Der Koalitionspartner SPD hatte sich bereits für einen Stufenplan ausgesprochen, nach dem vor allem Diesel in Städten umgerüstet werden sollen, in denen Fahrverbote drohen. Umweltministerin Svenja Schulze (SPD) besteht schon lange auf Umrüstungen.

Grünen-Fraktionsvize Krischer fordert Minister Scheuer jetzt auf, Druck auf die Industrie auszuüben. Er könne Bußgelder von 5000 Euro pro Auto verhängen oder einen Rückruf der betroffenen Fahrzeuge anordnen. „Der Verkehrsminister ist nicht auf die freiwillige Beteiligung der Hersteller angewiesen, wie er immer wieder gerne ausführt“, betont Krischer.

Die Rechnung für die sogenannte Hardware-Nachrüstung müssten nach Ansicht der Grünen allein die Autohersteller bezahlen. „Sie haben billige Technik bei der Abgasreinigung eingebaut und dadurch ihre Gewinne erhöht. Jetzt müssen sie auch für den entstandenen Schaden aufkommen“, sagt Krischer. Nach seinen Angaben würden die Nachrüstungen BMW und Daimler jeweils rund 500 Millionen Euro kosten.

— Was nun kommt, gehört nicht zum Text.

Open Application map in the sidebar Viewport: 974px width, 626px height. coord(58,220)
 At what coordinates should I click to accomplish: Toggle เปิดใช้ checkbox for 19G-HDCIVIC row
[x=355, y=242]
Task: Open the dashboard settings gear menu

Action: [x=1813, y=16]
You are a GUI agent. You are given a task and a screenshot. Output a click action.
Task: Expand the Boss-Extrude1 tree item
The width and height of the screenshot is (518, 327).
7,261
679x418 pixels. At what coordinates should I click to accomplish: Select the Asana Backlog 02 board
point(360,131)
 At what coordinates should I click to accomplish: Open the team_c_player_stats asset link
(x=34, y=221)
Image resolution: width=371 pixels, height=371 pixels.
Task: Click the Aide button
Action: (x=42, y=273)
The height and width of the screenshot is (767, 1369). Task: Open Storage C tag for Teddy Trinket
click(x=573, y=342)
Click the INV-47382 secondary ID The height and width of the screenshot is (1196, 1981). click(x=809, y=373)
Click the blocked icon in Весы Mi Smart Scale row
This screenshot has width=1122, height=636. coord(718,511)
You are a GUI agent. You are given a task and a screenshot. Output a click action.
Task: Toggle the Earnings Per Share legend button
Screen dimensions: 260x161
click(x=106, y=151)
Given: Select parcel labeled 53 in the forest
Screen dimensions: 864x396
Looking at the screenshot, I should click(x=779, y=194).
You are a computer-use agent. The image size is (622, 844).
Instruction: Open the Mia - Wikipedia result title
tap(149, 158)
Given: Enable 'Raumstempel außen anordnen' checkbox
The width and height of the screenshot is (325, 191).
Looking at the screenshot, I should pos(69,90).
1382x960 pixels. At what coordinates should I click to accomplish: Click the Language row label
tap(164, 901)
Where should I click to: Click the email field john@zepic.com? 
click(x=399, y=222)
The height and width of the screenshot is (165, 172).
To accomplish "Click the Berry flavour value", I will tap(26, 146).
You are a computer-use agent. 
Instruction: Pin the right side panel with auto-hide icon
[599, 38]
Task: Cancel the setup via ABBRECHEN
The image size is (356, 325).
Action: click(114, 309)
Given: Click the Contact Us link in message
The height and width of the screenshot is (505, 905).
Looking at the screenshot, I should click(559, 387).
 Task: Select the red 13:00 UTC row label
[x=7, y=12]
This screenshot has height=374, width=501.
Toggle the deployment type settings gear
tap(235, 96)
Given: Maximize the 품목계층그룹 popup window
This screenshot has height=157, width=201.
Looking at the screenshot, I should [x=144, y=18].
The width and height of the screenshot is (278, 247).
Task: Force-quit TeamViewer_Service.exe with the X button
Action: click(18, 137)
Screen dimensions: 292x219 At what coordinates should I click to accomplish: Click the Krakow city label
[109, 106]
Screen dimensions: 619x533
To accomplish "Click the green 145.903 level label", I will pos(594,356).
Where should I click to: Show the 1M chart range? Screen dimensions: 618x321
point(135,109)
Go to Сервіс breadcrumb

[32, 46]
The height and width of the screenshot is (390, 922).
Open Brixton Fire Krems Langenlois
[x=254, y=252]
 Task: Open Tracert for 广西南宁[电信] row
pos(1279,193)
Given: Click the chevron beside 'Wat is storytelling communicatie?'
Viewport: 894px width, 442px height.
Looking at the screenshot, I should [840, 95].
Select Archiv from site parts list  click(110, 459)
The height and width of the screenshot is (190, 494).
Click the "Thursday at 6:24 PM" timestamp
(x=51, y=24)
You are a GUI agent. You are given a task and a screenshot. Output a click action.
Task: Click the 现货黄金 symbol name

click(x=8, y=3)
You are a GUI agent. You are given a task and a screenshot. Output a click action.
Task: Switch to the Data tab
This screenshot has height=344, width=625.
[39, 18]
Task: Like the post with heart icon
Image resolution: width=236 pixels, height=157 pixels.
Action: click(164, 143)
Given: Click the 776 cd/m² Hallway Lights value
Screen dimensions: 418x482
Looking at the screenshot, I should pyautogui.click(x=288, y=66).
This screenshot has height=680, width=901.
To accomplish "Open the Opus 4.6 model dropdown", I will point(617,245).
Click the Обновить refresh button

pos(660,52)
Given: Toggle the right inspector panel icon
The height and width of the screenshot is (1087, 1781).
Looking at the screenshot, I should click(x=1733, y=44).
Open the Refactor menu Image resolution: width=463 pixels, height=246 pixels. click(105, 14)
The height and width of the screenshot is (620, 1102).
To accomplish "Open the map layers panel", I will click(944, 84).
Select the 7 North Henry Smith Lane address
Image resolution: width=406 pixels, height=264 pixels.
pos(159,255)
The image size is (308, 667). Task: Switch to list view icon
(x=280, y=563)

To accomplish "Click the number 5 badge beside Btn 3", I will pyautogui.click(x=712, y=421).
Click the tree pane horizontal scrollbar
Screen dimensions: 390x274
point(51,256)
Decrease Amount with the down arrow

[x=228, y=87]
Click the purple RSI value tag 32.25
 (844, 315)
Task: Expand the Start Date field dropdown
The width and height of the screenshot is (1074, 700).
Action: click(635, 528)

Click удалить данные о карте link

Die Übernahme der Kosten würde die Auto-Konzerne nicht überfordern, sagt der Grünen-Politiker: „Wer im letzten Jahr mehr als zehn Milliarden Euro Gewinn gemacht hat, kann auch eine Hardware-Nachrüstung stemmen.“

Unterdessen hat der Autohersteller Daimler mit den Software-Updates begonnen, die der Konzern für seine Fahrzeuge angekündigt hatte. Gut ein Jahr nach dem „Diesel-Gipfel“ mit der Bundesregierung sind nun nach Angaben des Herstellers neue Programme für mehrere Hunderttausend Mercedes-Fahrzeuge in Europa behördlich freigegeben. Die Kunden können diese in der Werkstatt aufspielen lassen.

Wegen illegaler Abschalteinrichtungen in der Abgasreinigung hatte das Kraftfahrt-Bundesamt (KBA) für rund 700 000 Daimler-Diesel kürzlich einen Rückruf angeordnet. Daimler kündigte an, mit den Behörden zu kooperieren, wehrt sich aber juristisch gegen den Vorwurf, die beanstandeten Funktionen in der Motorsteuerung seien illegal. Der Autohersteller geht per Widerspruch gegen die KBA-Bescheide vor.

Daimler ändert Software bei drei Millionen Autos

Bei den jetzt begonnenen Software-Updates gehe es jedoch vor allem um Wagen, die Daimler im Rahmen einer freiwilligen Aktion nachbessere. Der Konzern mit Sitz in Stuttgart hatte zunächst Software-Updates bei knapp 300 000 Dieseln in Europa angekündigt, um den Stickoxid-Ausstoß zu verringern. Davon ist ein Großteil mittlerweile abgearbeitet. Die Zahl wurde im Sommer 2017 – kurz vor dem „Diesel-Gipfel“ – auf knapp drei Millionen aufgestockt. Für die zusätzlichen 2,7 Millionen Autos war bislang kein Software-Update freigegeben.

Insgesamt seien mehrere Hundert Software-Varianten entwickelt und die entsprechenden Anträge beim KBA eingereicht worden, hieß es. In die Werkstatt können laut Daimler nun erst einmal bestimmte Varianten des SUV-Modells GLC, des Kleintransporters Vito und der V-Klasse. Betroffene Kunden würden informiert und gebeten, sich an ihre Werkstatt zu wenden. Nach Angaben des Autoherstellers sinkt der Stickoxid-Ausstoß mit der neuen Software im Schnitt um 25 bis 30 Prozent.